Strage di Natale: se Riina viene assolto, allora chi è stato?

La Corte d'Assise di FIrenze ha assolto Totò Riina dall'accusa di essere mandante della strage del Rapido 904. Secondo i giudici possibile "coacervo di interessi convergenti"

riina

Il Rapido 904 dopo l’esplosione avvenuta nella Grande Galleria dell’Appenino (fonte: antimafiaduemila.com)

Non ci fu Totò Riina dietro la “strage di Natale“, l’attentato che colpì il Rapido 904 la sera del 23 dicembre 1984, causando la morte di 17 persone. Così ha deciso la Corte d’Assise di Firenze, che, assolvendo il superboss, all’epoca a capo di Cosa Nostra e latitante, ha stabilito che «non può escludersi che abbia trovato coagulo un coacervo di interessi convergenti di diversa natura», nella decisione, organizzazione ed esecuzione della c.d. “strage di Natale”.

ASSENZA DI TESTIMONIANZE – Alla base dell’assoluzione i giudici hanno stabilito che nessuno tra i vari collaboratori di giustizia ascoltati come testimoni nel corso del processo «era a conoscenza che la strage fosse riconducibile a un mandato, istigazione o consenso di Riina». In altre parole, come si legge nella sentenza, la strage «indubbiamente giocava a favore della mafia, ma non ne recava l’impronta politica». Un ragionamento che arriva a conclusione partendo dal modus operandi, che colpì in maniera «feroce e del tutto indiscriminata inermi cittadini», seguendo «una logica squisitamente terroristica», che «l’evoluzione storica [dell'agire mafioso] pare smentire».

RESPINTA LA TESI DELLA PROCURA – Viene così respinta la tesi avanzata dal pm Angela Pietroiusti, che aveva inquadrato la strage del Rapido 904 come punto di partenza di un escalation che avrebbe poi trovato il culmine nelle stragi che costarono la vita ai giudici Falcone e Borsellino. Una teoria sostenuta dalla testimonianza di Giulio Vadalà, dirigente della polizia scientifica, secondo cui il materiale esplosivo utilizzato in quell’occasione «era dello stesso tipo utilizzato nella strage di via D’Amelio, ma ci sono delle analogie con i materiali utilizzati nella Strage di Capaci e le stragi del 1993 a Roma, Milano e Firenze».

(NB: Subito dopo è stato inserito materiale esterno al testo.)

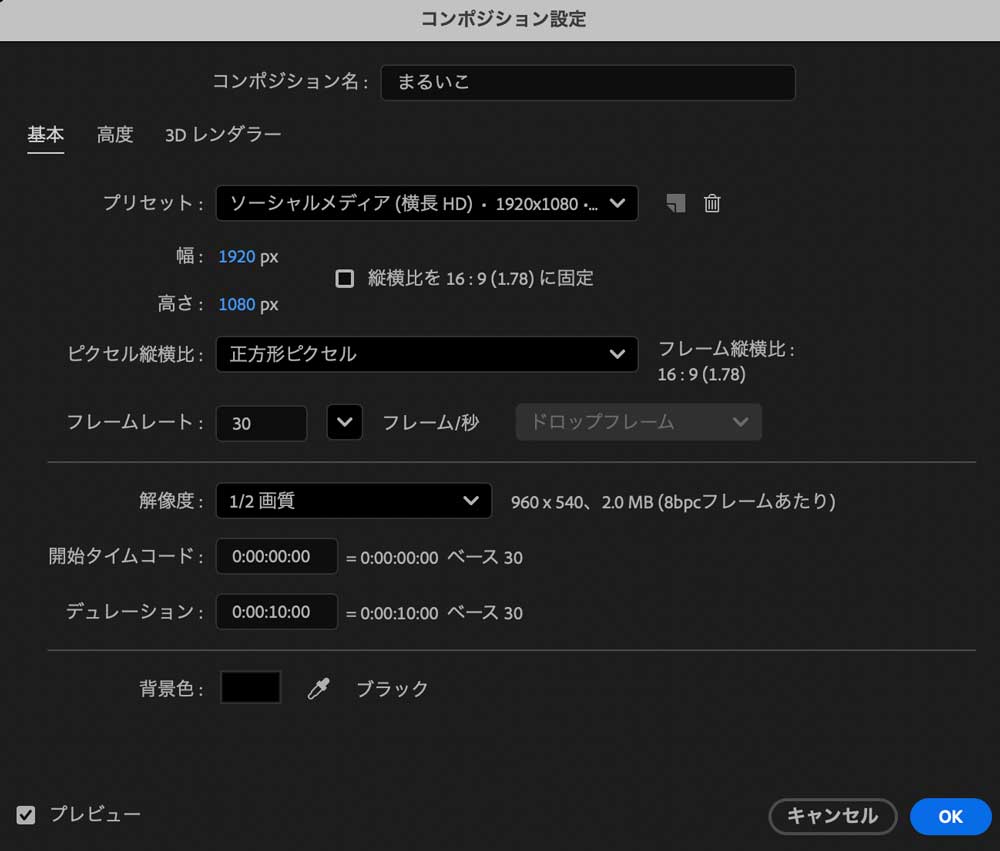Click the save preset icon
1000x851 pixels.
[676, 203]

IL CAPO DEI CAPI NON SAPEVA – Con le condanne diventate definitive nel 1992, per la strage di Natale vennero condannati Pippo Calò, Guido Cercola, Francesco Di Agostino, e l’artificiere tedesco Friedrich Schaudinn, mentre l’ex parlamentare del Msi Massimo Abbatangelo veniva condannato per detenzione di esplosivo insieme a quattro esponenti della Camorra. Con questa decisione il tribunale ha stabilito di fatto l’azione “spontanea” di Calò, indipendente dalle richieste di Riina, forse anche grazie alle sue «relazioni collaterali» con la Camorra e con l’estrema destra. «Questo – hanno concluso i giudici – avvalora il dubbio che [Calò] non abbia avuto l’impulso, autorizzazione o consenso di Riina». Una strage studiata e realizzata senza interpellare il Capo dei Capi, all’apice del suo dominio su Cosa Nostra. Ma se Riina veramente non sapeva, con chi si confrontò Calò per progettare quella sanguinosa strage?